- Data under study
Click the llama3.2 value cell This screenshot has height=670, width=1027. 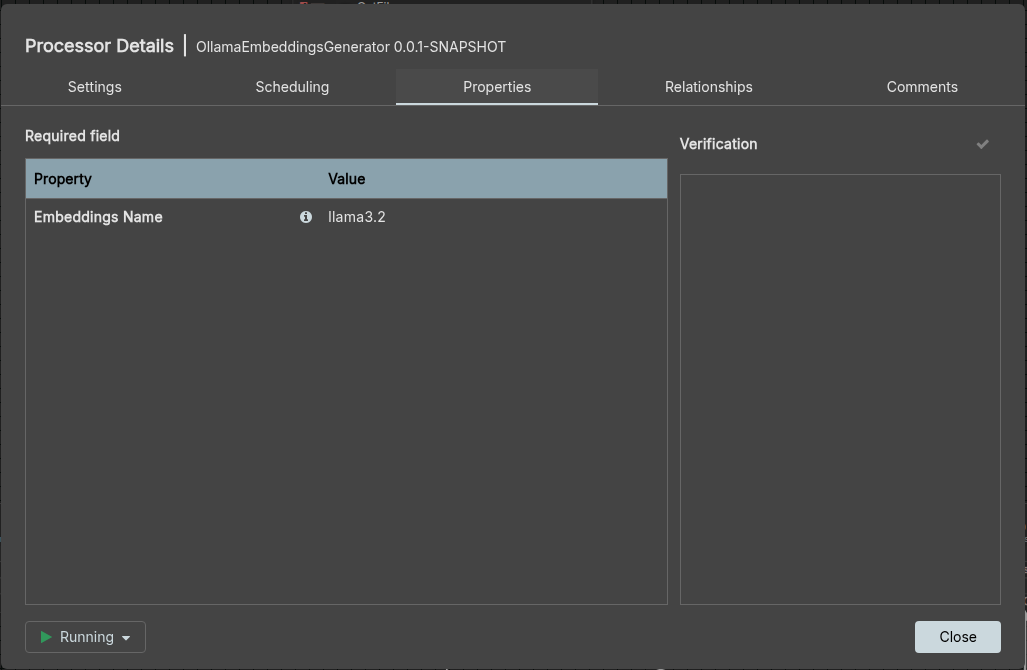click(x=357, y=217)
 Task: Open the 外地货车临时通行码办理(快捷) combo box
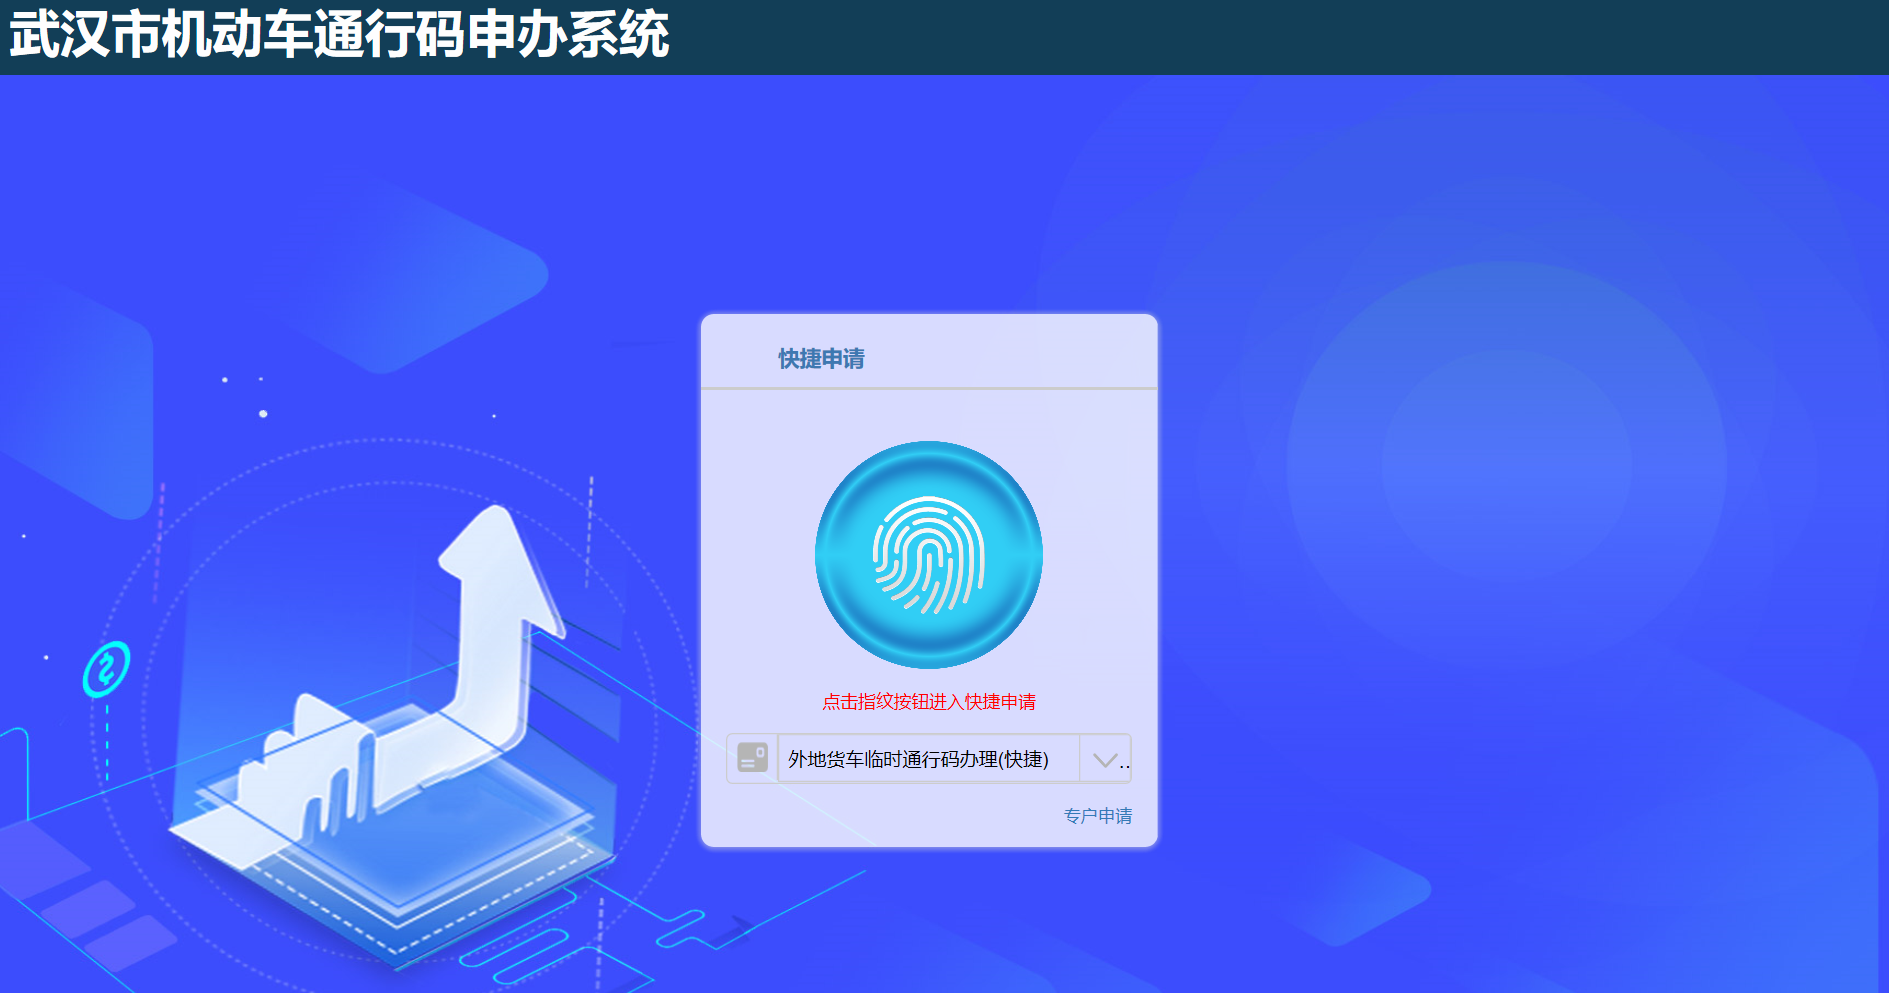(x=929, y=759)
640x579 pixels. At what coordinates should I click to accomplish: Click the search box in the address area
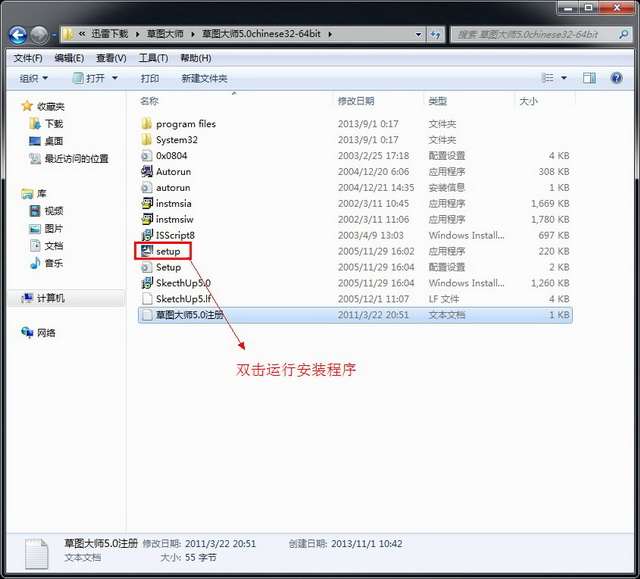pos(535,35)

* * *

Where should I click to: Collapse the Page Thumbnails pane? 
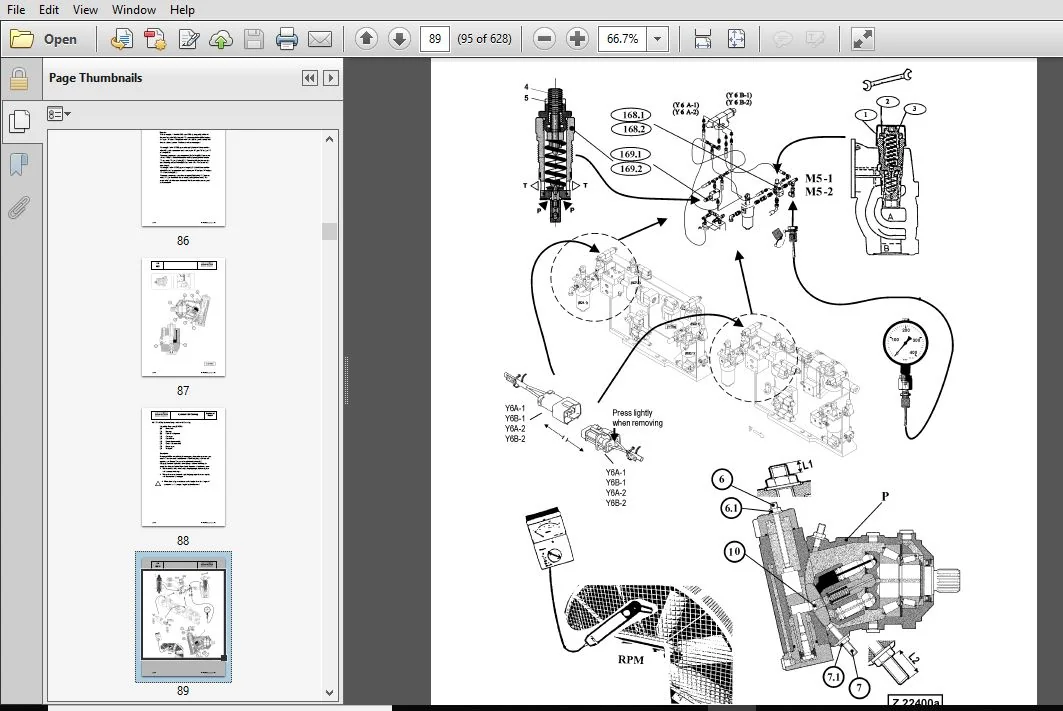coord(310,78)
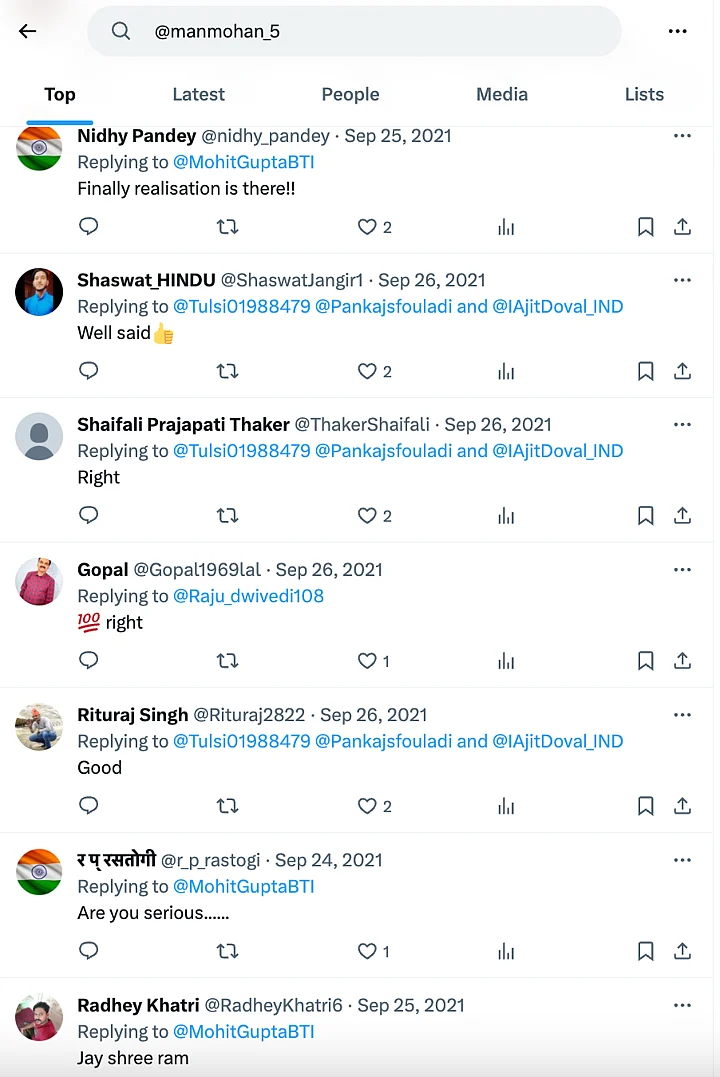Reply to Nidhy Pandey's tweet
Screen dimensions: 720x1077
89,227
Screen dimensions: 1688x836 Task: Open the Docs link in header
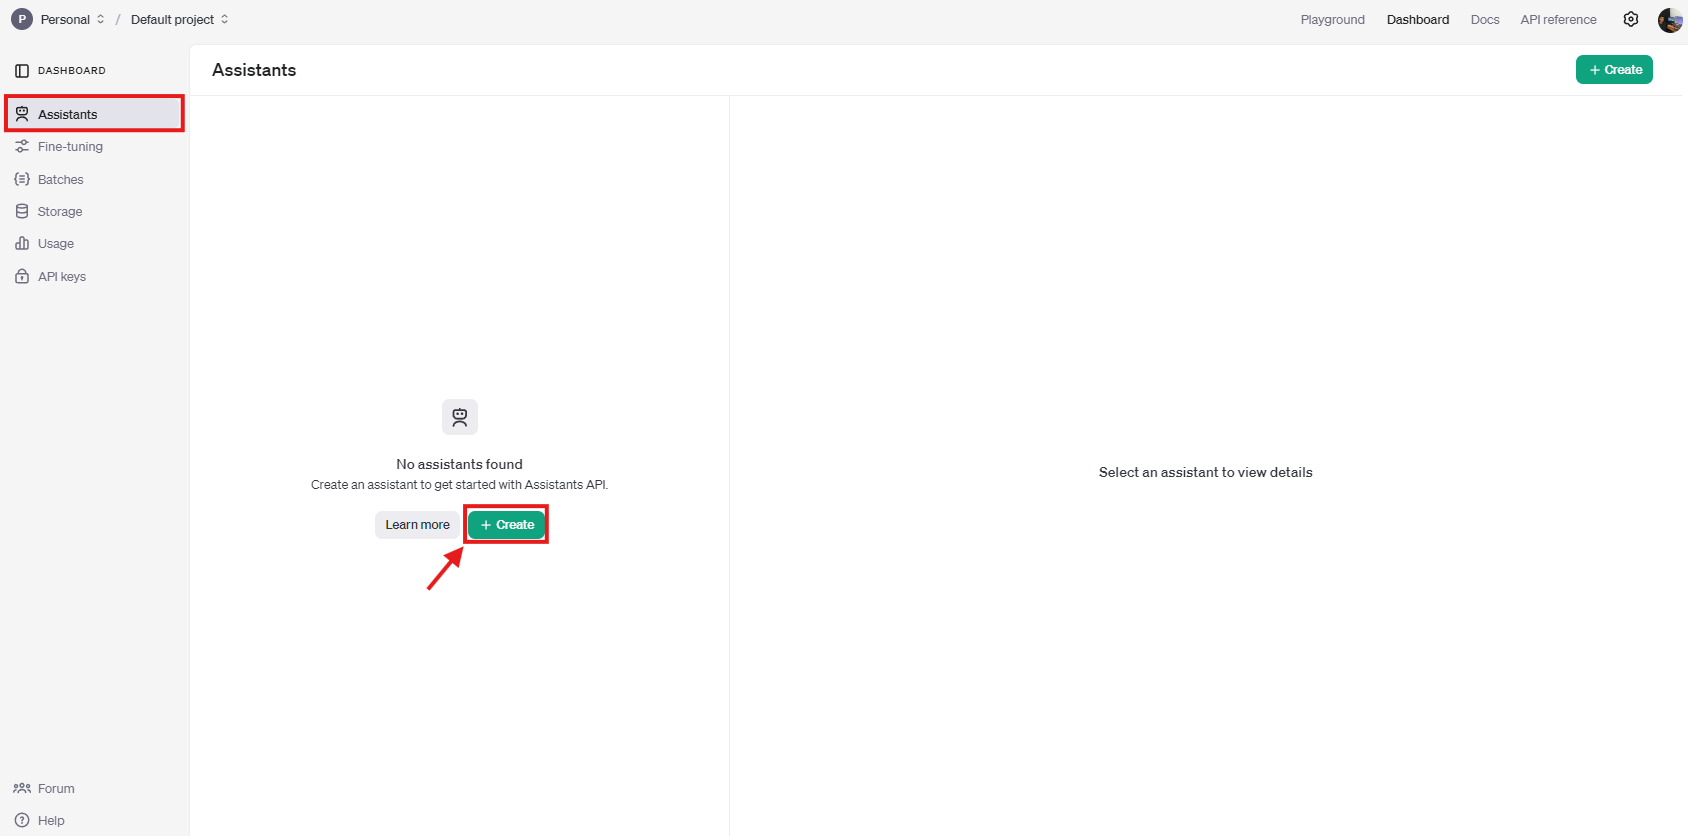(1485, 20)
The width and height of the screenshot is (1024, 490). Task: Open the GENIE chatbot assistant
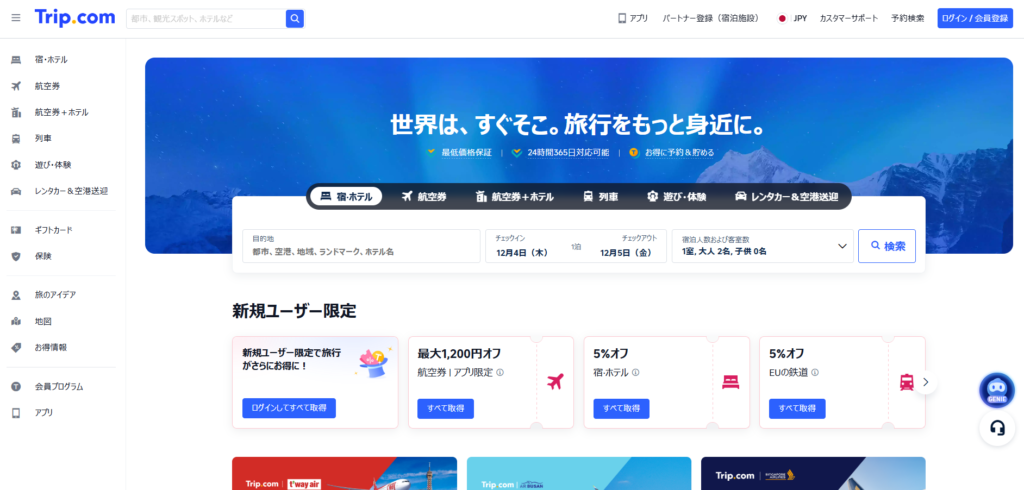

- Work task
Working from the records above, set down word for word everything from the line containing "Where should I" down to the line containing "The width and", ends included, minus the pictures.

- Output below
Where should I click to: Collapse the Page Thumbnails pane? 
coord(310,78)
Reply to Nidhy Pandey's tweet
Screen dimensions: 720x1077
89,227
Screen dimensions: 1688x836 Task: Open the Docs link in header
(1485, 20)
The width and height of the screenshot is (1024, 490). Task: Open the GENIE chatbot assistant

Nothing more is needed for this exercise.